Conduit sizing and sharing conduit with low and "high" voltage is a subject that needs let attention. NEC covers conduit percent of cross section for sizing your conduit in chapter 9 tables. You can look up the wire approximate diameter and area in in^2 from table 5. For my project I used (3) 12 AWG THHN/THWN wires, hot, neutral and ground. The diameter is 0.130" and the area per wire is 0.0133 in^2. Using these numbers you can calculate the percent fill for a give size conduit. Table 1 shows the maximum percent of cross section fill for a conduit. If you have more than 2 conductors in a conduit you are limited to 40% fill. Use the cross section calculation if you are placing multiple gauges of wire in a single conduit. The second method per NEC code to determine the conduit size is per annex C. These tables flat out tell you how many conductors of a single gauge wire you can put into various conduit types. Because I decide to use Schedule 40 PVC, I used table C.10 - Maximum number of conductors or fixture wires in a rigid PVC conduit, Schedule 40. For 12 AWG THHN/THWN NEC limits the number of conductors to 8 for a 1/2" diameter PVC conduit. This was plenty of space for me being that I was limited to one circuit for my shed.

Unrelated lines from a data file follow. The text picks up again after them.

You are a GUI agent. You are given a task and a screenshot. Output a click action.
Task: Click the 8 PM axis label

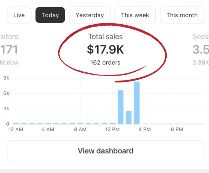pyautogui.click(x=177, y=130)
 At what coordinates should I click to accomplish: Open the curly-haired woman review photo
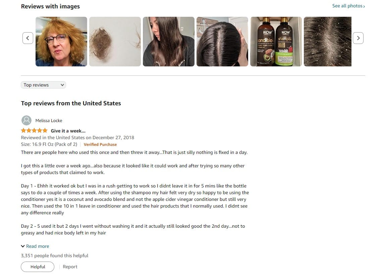61,42

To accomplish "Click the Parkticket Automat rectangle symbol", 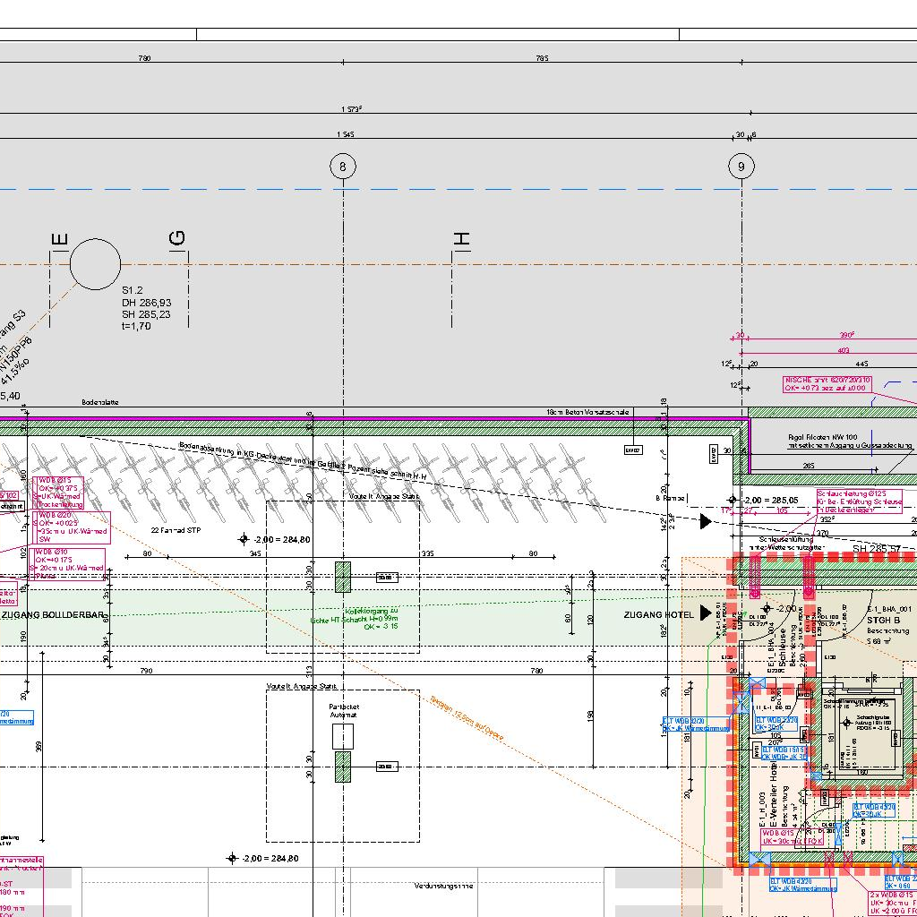I will [343, 736].
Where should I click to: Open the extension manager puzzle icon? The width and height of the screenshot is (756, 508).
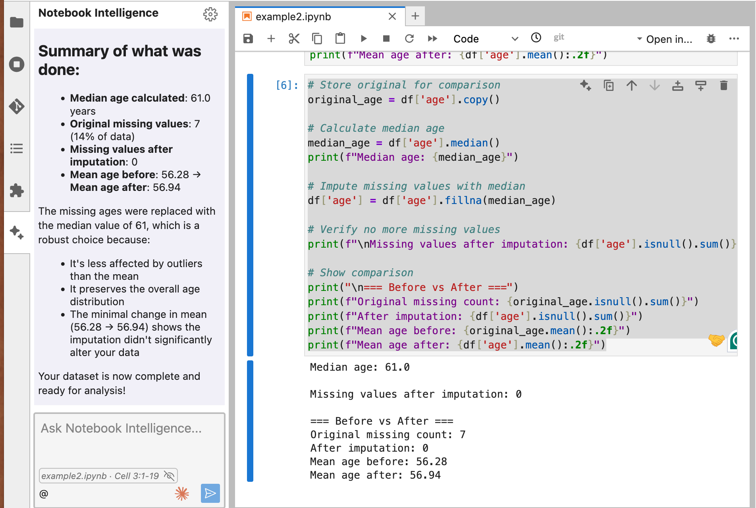click(x=17, y=191)
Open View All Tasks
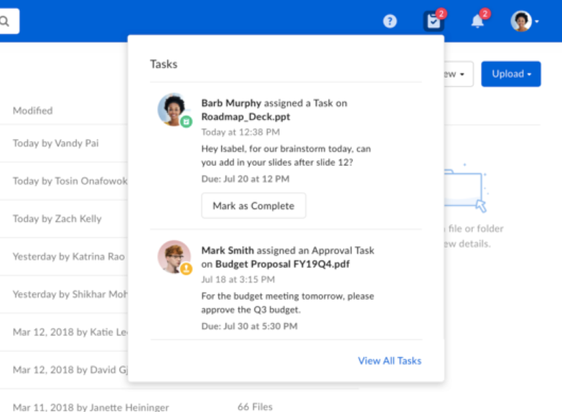The width and height of the screenshot is (562, 412). [389, 361]
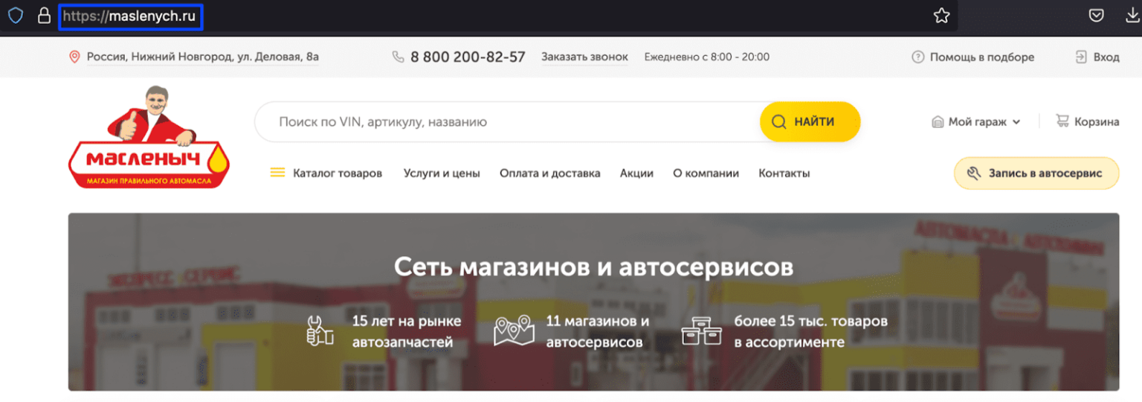Click the Заказать звонок link
The image size is (1142, 402).
pos(584,57)
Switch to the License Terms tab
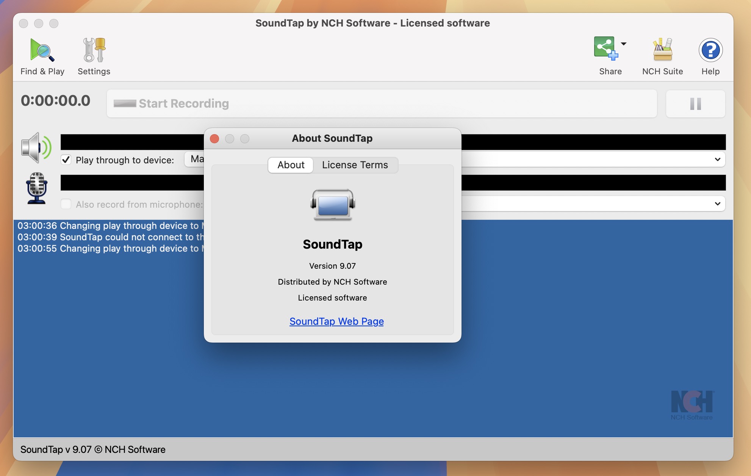751x476 pixels. [x=354, y=164]
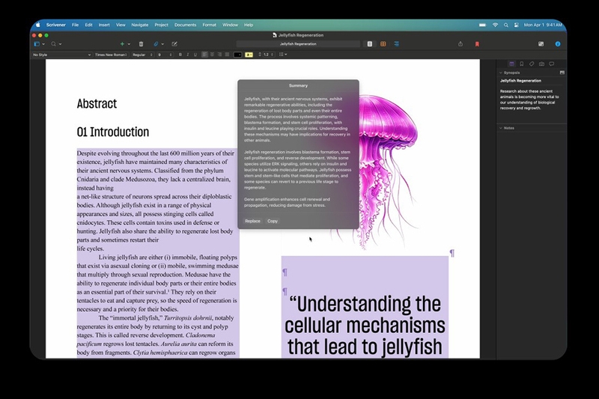Click the red bookmark toolbar icon
This screenshot has width=599, height=399.
tap(478, 44)
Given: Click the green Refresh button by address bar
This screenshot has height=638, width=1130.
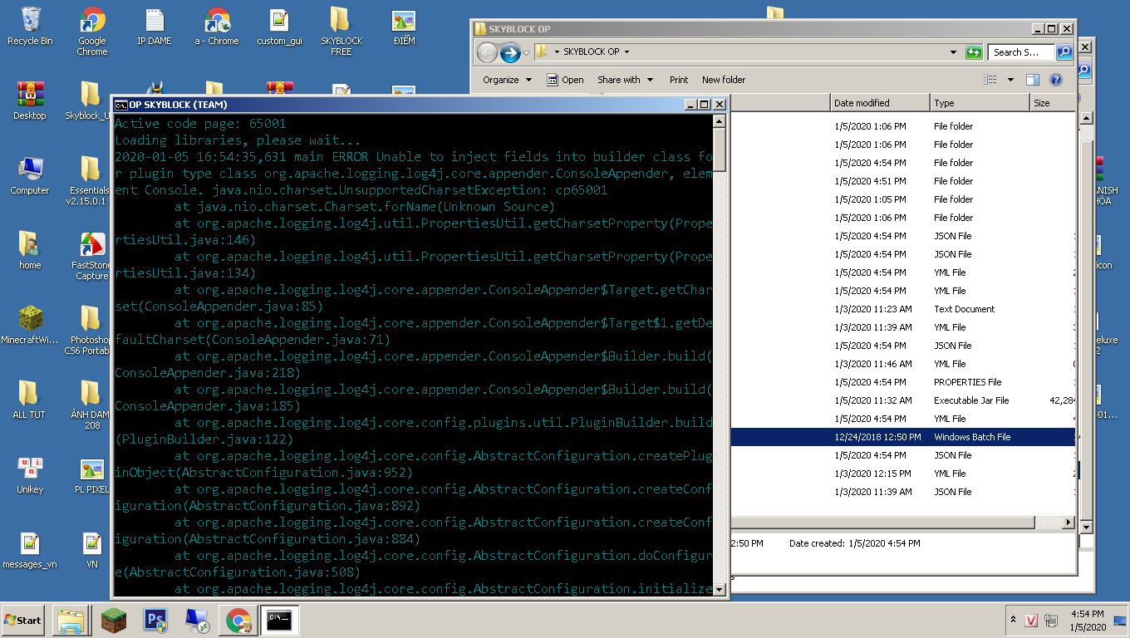Looking at the screenshot, I should (x=974, y=52).
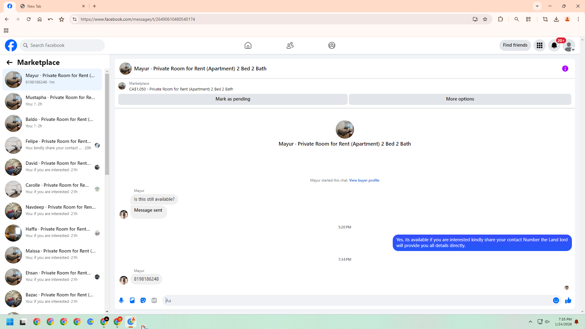
Task: Open Facebook notifications bell
Action: (554, 45)
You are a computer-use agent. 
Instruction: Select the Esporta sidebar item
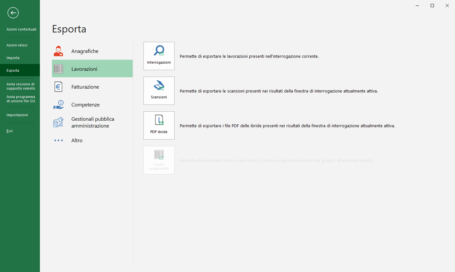click(x=13, y=70)
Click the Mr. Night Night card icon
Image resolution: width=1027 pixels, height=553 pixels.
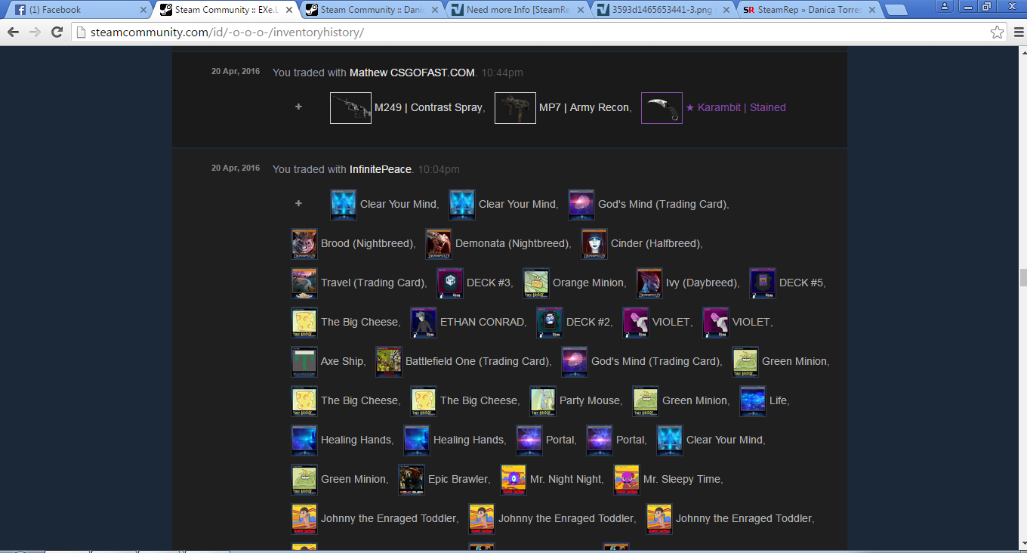tap(514, 480)
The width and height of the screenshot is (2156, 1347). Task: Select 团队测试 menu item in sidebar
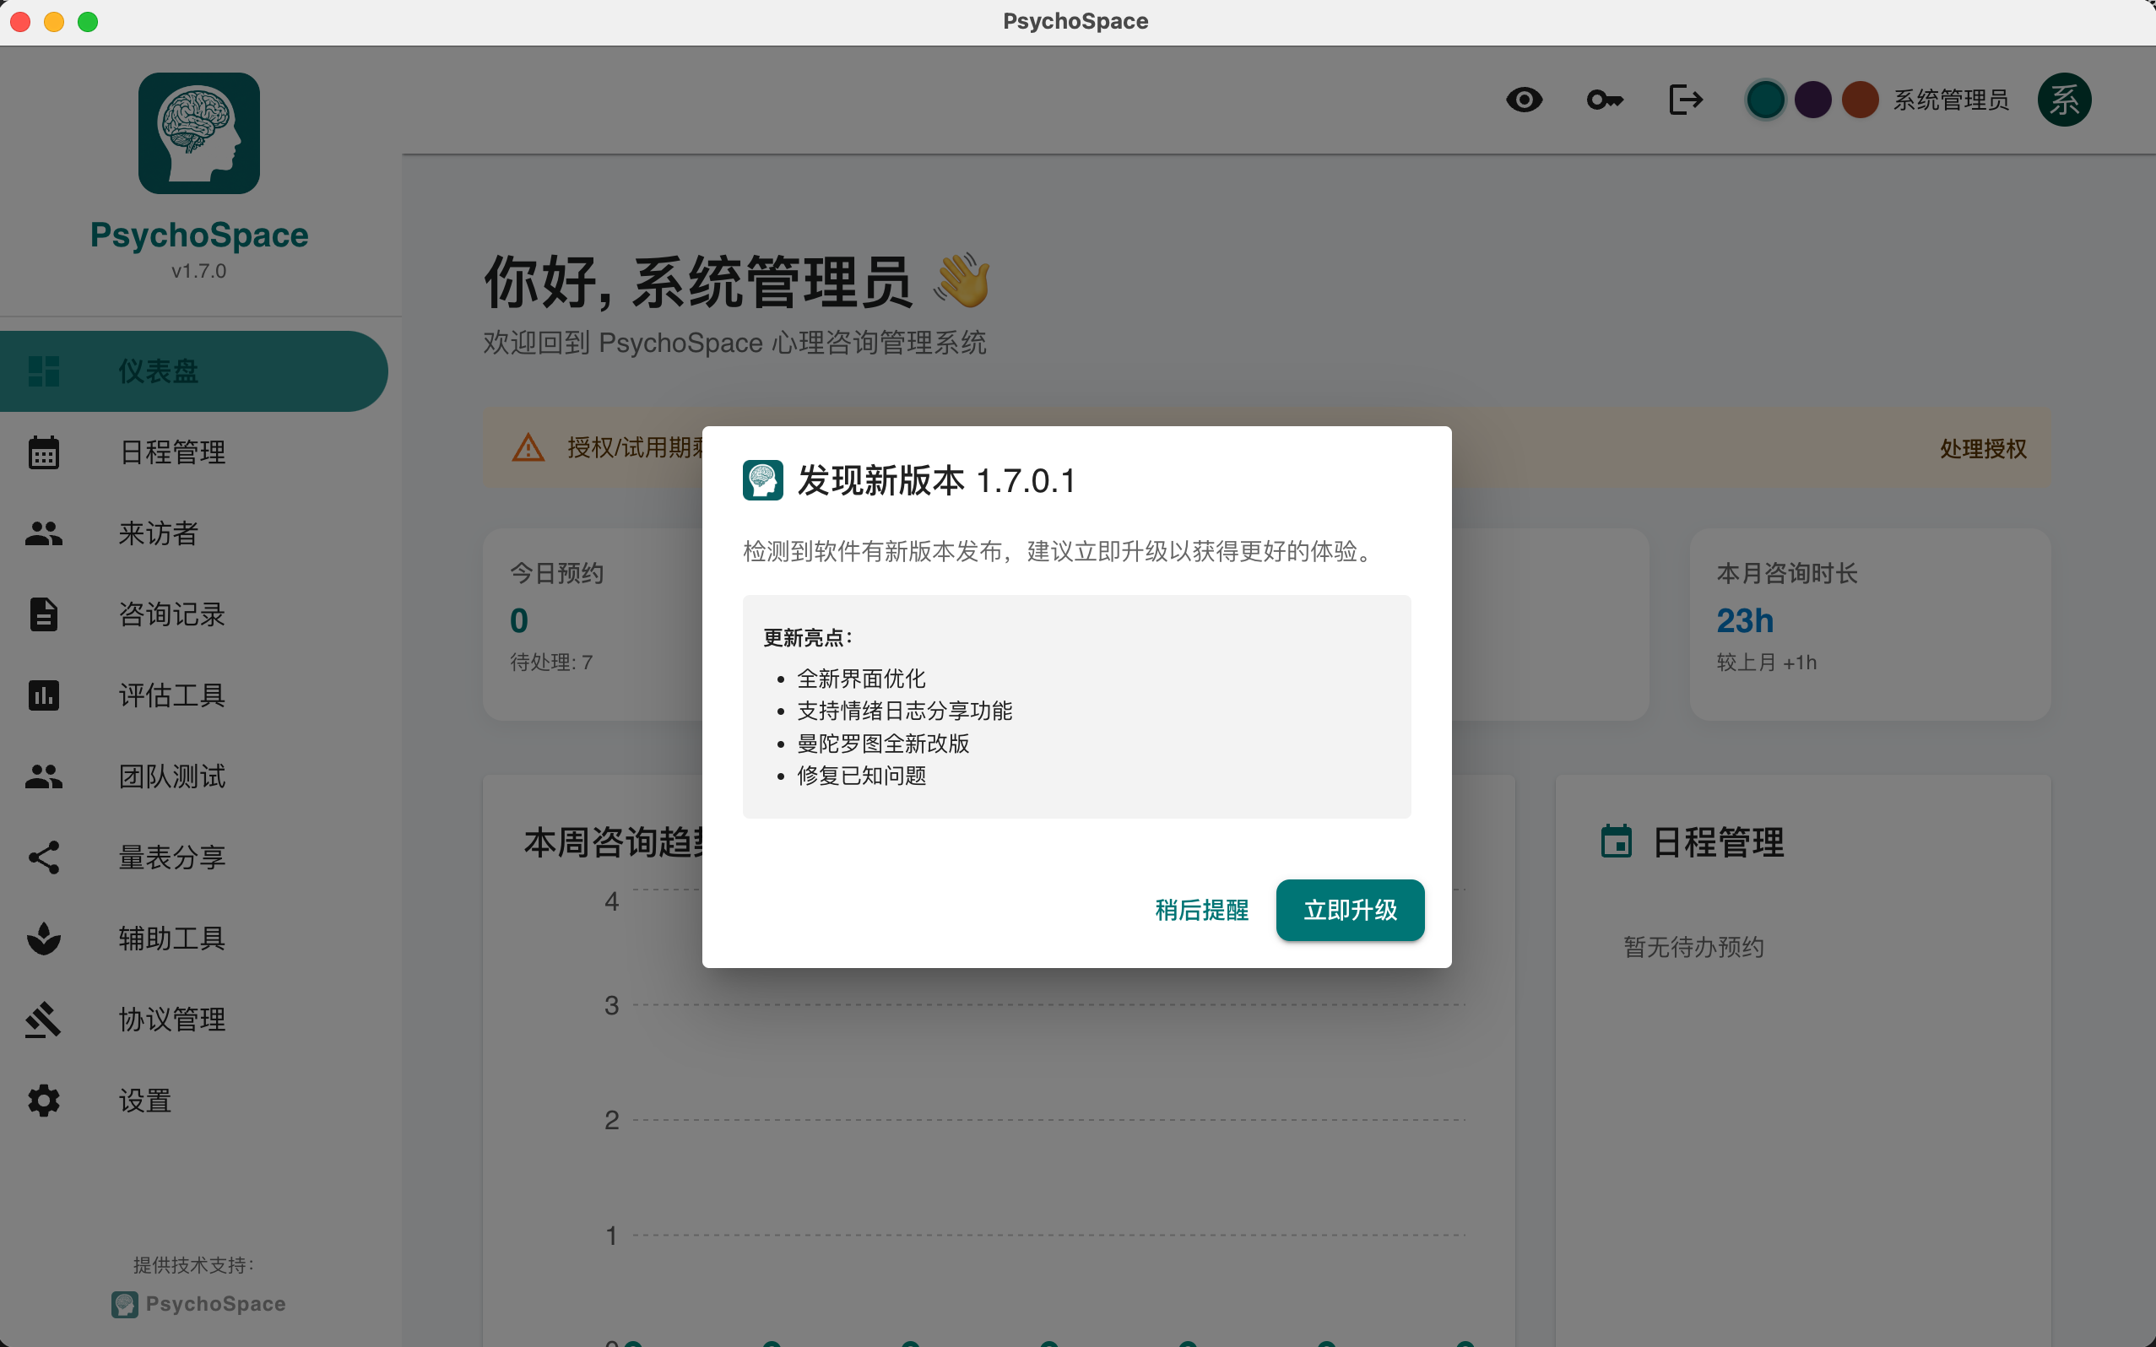pos(172,776)
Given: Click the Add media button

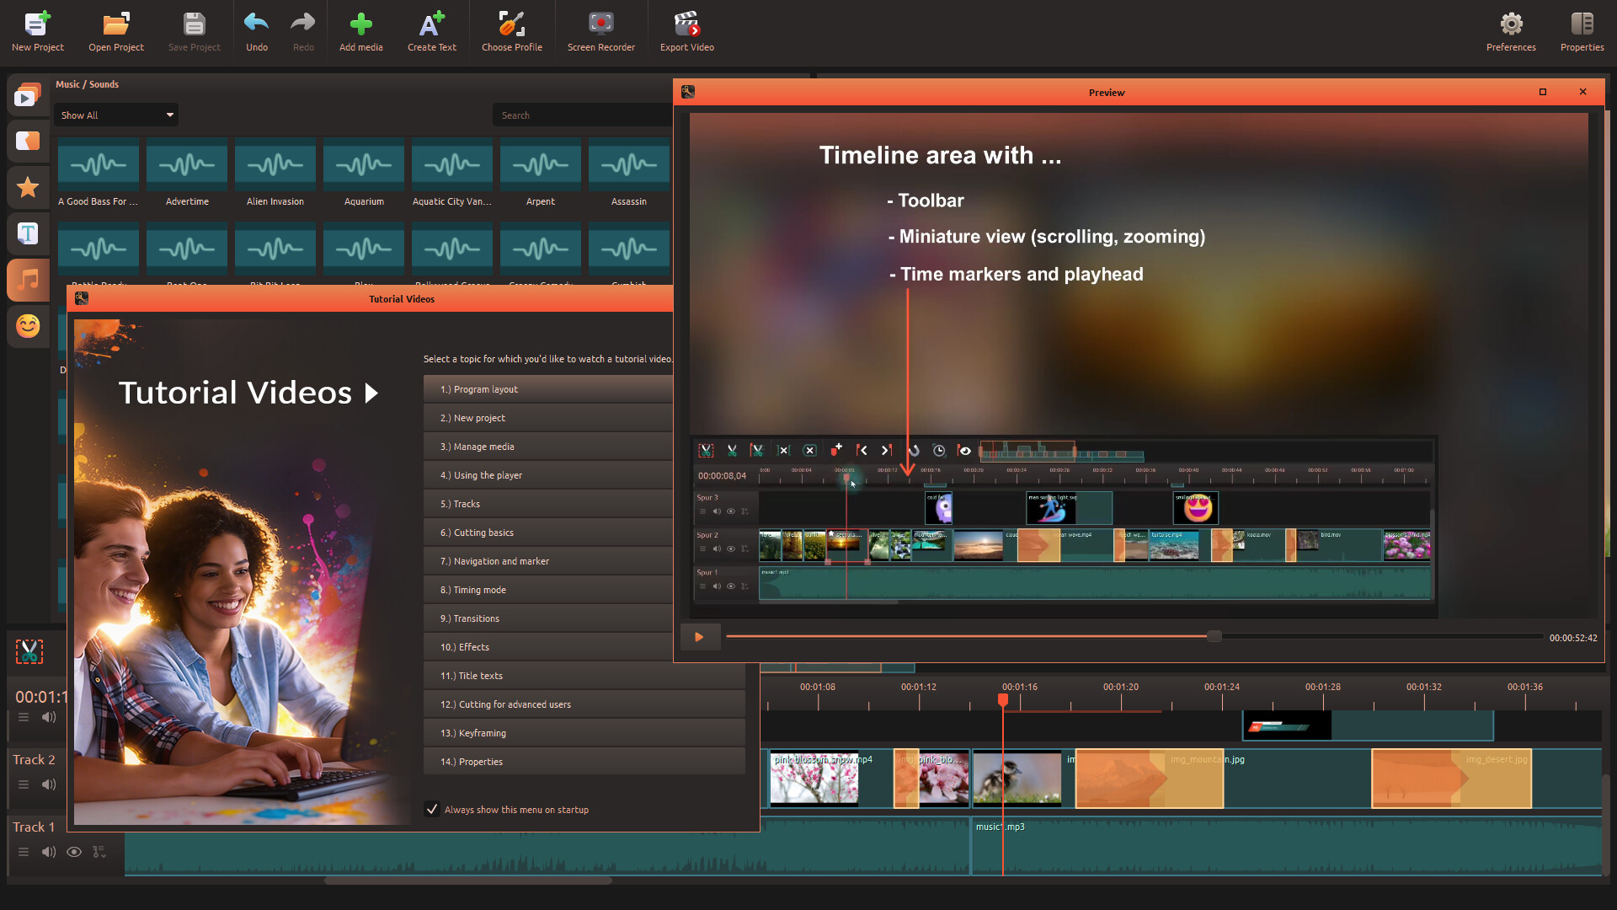Looking at the screenshot, I should tap(360, 25).
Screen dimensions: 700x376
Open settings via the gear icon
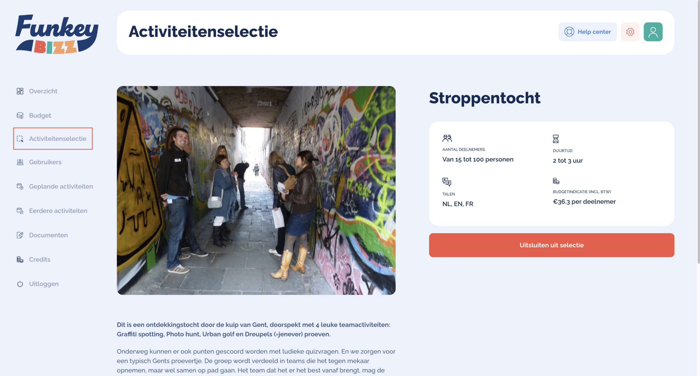[630, 32]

The final determination to make was whether I could use the next size conduit and run my low voltage landscape wiring into the same conduit. The short answer is no. In theory you could put the 12v and the 120v wiring in the same conduit if the insulations are rated for the same voltage. Landscape wire insulation is most commonly supplied with a rating of 150v and romex or THHN/THWN is rated for 600v.